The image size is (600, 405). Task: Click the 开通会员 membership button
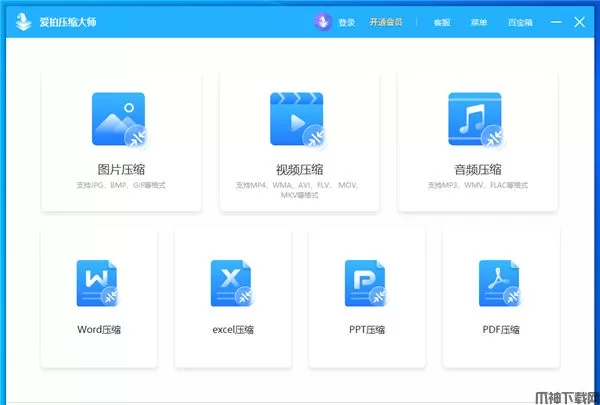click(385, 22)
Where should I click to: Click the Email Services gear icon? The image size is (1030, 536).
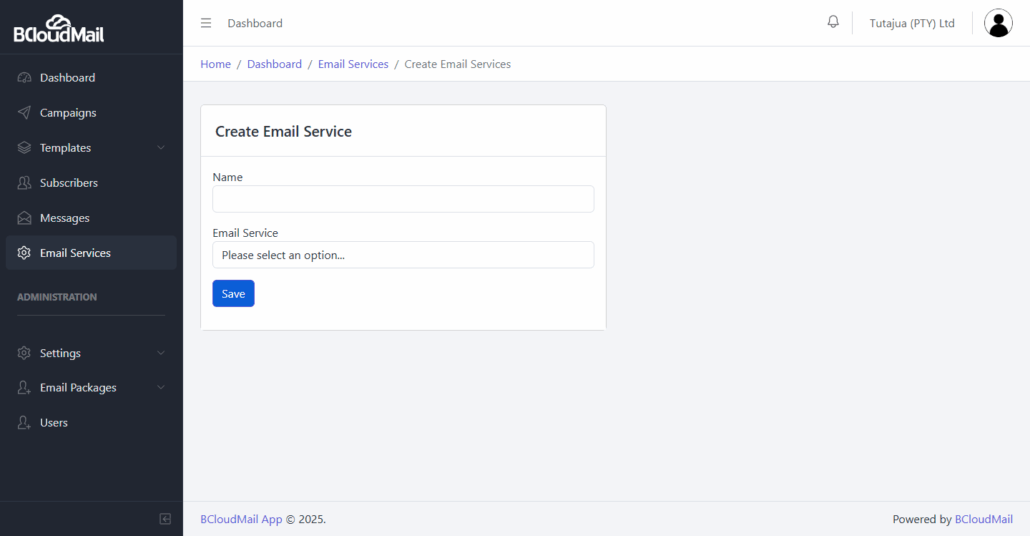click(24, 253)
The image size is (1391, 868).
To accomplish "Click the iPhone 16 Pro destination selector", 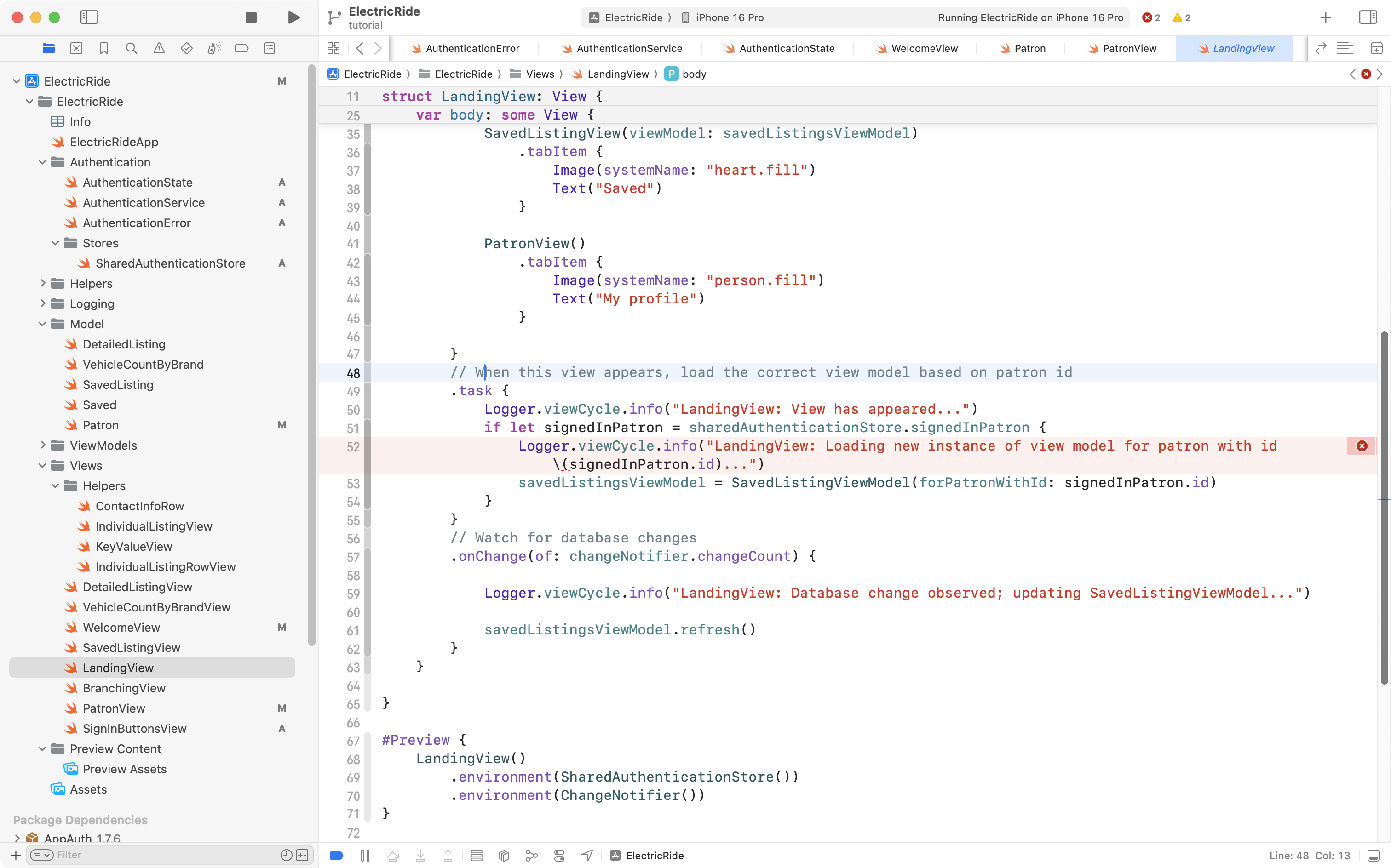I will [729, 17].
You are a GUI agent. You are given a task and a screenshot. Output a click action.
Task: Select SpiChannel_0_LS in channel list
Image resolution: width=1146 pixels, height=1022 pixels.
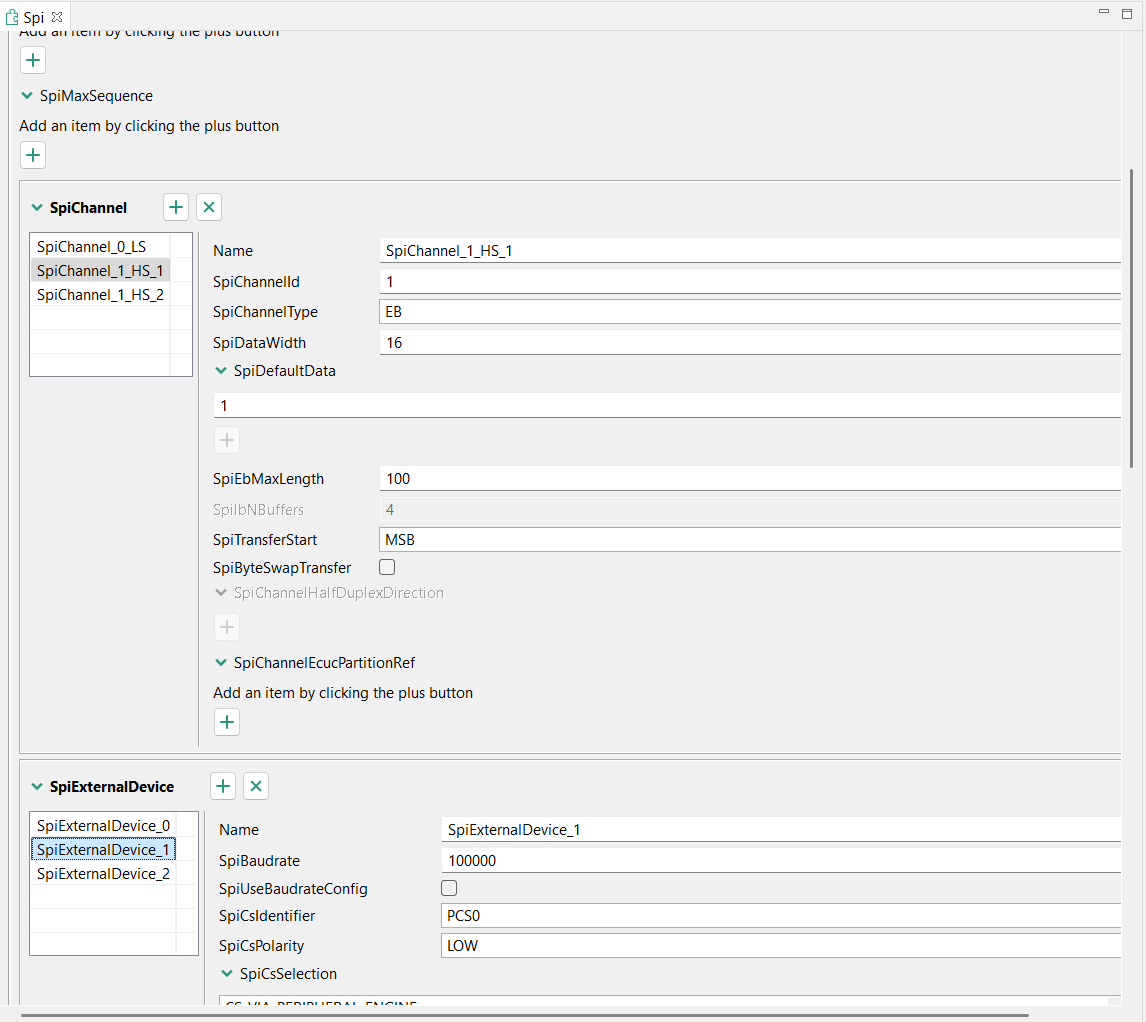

GIVEN PROBLEM: Please lay out the entries as a JSON list of strings, from the line with "You are a GUI" up to and including the last line of the entries, one string per line and no blank lines. Omit the pictures.

RESULT:
[
  "You are a GUI agent. You are given a task and a screenshot. Output a click action.",
  "Task: Select SpiChannel_0_LS in channel list",
  "Image resolution: width=1146 pixels, height=1022 pixels."
]